Here's an alternative approach with rvest and dplyr :
library(rvest) library(dplyr) library(pbapply) base_url <- "http://www.progarchives.com/album.asp?id=%s" get_album_info <- function(id) { pg <- html(sprintf(base_url, id)) data.frame(album=pg %>% html_nodes(xpath="//h1[1]") %>% html_text(), date=pg %>% html_nodes(xpath="//strong[1]") %>% html_text(), band=pg %>% html_nodes(xpath="//h2[1]") %>% html_text(), stringsAsFactors=FALSE) } albums <- bind_rows(pblapply(2:10, get_album_info)) head(albums)
I didn’t want a site with tons of reqs, thus increasing the sequence for your use. pblapply gives you a free progress bar.
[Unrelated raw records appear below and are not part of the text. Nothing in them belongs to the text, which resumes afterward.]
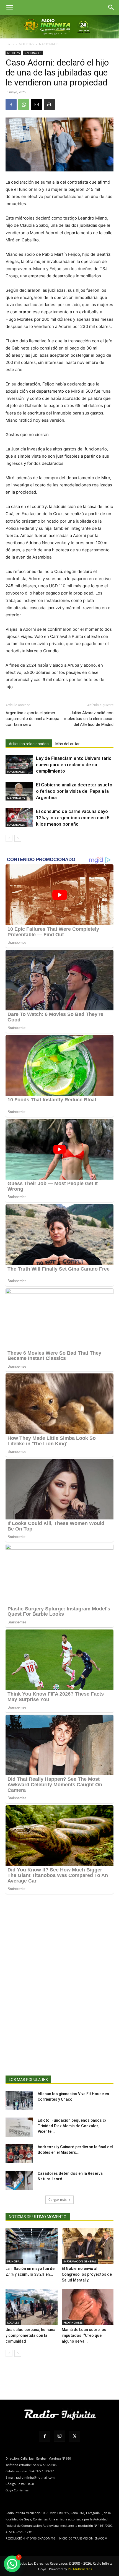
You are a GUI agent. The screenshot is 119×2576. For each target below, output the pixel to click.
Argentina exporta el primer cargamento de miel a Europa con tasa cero (32, 718)
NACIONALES (49, 44)
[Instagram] (59, 2436)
To be nice to the site (esp, since it explicitly forbids clearing), you might want to reset Sys.sleep(10) at the end of the get_album_info function.
UPDATE
To handle server errors (in this case 500 , but it will work for others too), you can use try :
library(rvest) library(dplyr) library(pbapply) library(data.table) base_url <- "http://www.progarchives.com/album.asp?id=%s" get_album_info <- function(id) { pg <- try(html(sprintf(base_url, id)), silent=TRUE) if (inherits(pg, "try-error")) { data.frame(album=character(0), date=character(0), band=character(0)) } else { data.frame(album=pg %>% html_nodes(xpath="//h1[1]") %>% html_text(), date=pg %>% html_nodes(xpath="//strong[1]") %>% html_text(), band=pg %>% html_nodes(xpath="//h2[1]") %>% html_text(), stringsAsFactors=FALSE) } } albums <- rbindlist(pblapply(c(9:10, 23, 28, 29, 30), get_album_info))
You will not receive any entries for the error pages (in this case, it simply returns identifiers 9, 10 and 30).